Airmen, aircraft participate in major South Korean defense expo
By Staff Sgt. Amber Grimm , 51st Fighter Wing Public Affairs
/ Published October 29, 2015
OSAN AIR BASE, South Korea (AFNS) -- Nearly 150 U.S. service members and a handful of aircraft, including an F-22 Raptor demonstration, entertained a record-breaking crowd for the 2015 Seoul International Aerospace and Defense Exhibition at the Seoul Airport Oct. 24-25.
More than 260,000 people attended the expo where they were able to interact with the service members participating in the ADEX.
Service members spent their days answering questions and posing for pictures with eager Korean locals. Senior Pacific Air Forces representatives spoke of what an incredible mission it is to be able to strengthen our relationship with Korea, its military and the local supporting communities.
"The Seoul ADEX 2015 represents a unique opportunity for citizens of the Republic of Korea to get an up-close look at some of the assets the U.S. military brings to the ROK/U.S. alliance," said Lt. Gen. Terrence J. O'Shaughnessy, the 7th Air Force commander and U.S. Forces Korea deputy commander. "This is our very small way of saying thank you for all the generosity and support the people of Korea show our Airmen every day."

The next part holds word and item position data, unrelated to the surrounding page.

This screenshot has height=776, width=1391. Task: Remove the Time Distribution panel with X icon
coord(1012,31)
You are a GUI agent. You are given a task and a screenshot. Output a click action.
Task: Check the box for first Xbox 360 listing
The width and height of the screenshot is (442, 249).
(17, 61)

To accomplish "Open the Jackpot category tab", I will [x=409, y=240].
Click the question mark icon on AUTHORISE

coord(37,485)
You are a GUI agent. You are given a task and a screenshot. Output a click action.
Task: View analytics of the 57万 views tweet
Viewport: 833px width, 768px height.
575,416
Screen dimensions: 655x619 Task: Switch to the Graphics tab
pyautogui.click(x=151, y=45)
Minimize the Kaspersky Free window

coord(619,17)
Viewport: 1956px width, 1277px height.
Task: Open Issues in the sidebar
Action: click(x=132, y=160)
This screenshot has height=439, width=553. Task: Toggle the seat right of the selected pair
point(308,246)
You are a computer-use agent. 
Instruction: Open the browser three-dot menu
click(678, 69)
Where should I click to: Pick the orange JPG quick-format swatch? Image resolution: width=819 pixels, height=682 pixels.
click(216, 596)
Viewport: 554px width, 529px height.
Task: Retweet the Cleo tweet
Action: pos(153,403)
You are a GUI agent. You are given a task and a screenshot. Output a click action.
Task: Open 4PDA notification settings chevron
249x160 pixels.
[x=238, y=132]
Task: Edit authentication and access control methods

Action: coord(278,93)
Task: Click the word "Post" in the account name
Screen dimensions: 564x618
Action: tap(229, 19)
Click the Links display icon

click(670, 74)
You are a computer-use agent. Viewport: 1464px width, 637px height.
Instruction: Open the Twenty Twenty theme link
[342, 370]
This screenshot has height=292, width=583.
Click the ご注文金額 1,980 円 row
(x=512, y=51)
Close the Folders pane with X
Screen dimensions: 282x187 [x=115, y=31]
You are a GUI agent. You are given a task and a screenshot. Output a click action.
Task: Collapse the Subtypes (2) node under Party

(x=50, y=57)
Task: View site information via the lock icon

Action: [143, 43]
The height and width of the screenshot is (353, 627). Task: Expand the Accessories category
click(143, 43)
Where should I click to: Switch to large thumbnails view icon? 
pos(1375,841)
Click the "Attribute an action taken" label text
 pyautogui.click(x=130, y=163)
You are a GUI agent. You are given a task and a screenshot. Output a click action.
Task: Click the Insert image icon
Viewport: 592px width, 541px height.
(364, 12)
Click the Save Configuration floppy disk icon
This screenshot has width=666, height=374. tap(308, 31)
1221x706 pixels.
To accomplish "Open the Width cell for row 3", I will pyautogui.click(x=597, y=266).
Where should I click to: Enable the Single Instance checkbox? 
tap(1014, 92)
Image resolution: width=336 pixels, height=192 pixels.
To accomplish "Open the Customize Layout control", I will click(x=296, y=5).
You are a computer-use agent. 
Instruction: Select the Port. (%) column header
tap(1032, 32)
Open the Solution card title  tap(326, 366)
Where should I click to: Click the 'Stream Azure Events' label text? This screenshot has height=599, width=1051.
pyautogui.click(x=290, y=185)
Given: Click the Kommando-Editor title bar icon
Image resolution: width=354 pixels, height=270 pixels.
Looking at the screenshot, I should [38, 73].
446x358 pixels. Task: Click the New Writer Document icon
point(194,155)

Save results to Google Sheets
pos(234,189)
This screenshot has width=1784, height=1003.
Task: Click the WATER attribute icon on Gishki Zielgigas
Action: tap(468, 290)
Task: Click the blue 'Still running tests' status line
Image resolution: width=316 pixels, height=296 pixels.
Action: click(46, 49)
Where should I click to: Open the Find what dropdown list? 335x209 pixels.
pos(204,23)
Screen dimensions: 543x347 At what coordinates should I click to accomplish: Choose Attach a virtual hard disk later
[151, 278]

These assets included U.S. Army and Air Force static displays including an F-16 Fighting Falcon, an A-10 Thunderbolt II, an E-3 Sentry, a C-130 Hercules, a KC-135 Stratotanker, as well as demonstration flights by the F-22 and a C-17 Globemaster III.
"We're excited about the crowds, excited to be able to demonstrate the C-17 and show off a little," said Maj. Jesse Miller, a 535th Airlift Squadron C-17 pilot from Joint Base Pearl Harbor-Hickam, Hawaii. "Specifically, we're focusing on the high and low speed maneuverability at varying altitudes, assault landings and demonstrating how quiet the C-17 can be at high speeds. Being low to the ground gives us a tactical advantage."
In addition to the static displays and demonstrations, the expo boasted technological exhibits from over 370 companies and 32 different countries including Israel, Australia, France, Germany, Italy, Russia, Thailand, and the United Kingdom.
"There's a lot of really cool stuff here," said Shari Epperson, an Aerospace Industries Association liaison. "This is a show for aerospace and defense, there's a lot of opportunities and simulators, they've got all kinds of gadgets and gizmos."
Visitors could hop in cockpit simulators of developing helicopters and planes, try out digital shooting ranges and a few were even able to get strapped into several exo-suits on site.
"There's a lot of interesting things being developed here that you don't get to see every often," said Maj. Joe Zhang, a 51st Aerospace Medicine Squadron flight doctor. "It's kind of a good eye opener for us from the medical community, like new ground-based control stations, hanging harnesses, they even have a demonstrator model here with the latest and greatest in ergonomic seats."
This year also marked the first time the ROK Army has been on hand to demonstrate the maneuverability and field capabilities of several different armored vehicles that have been under development.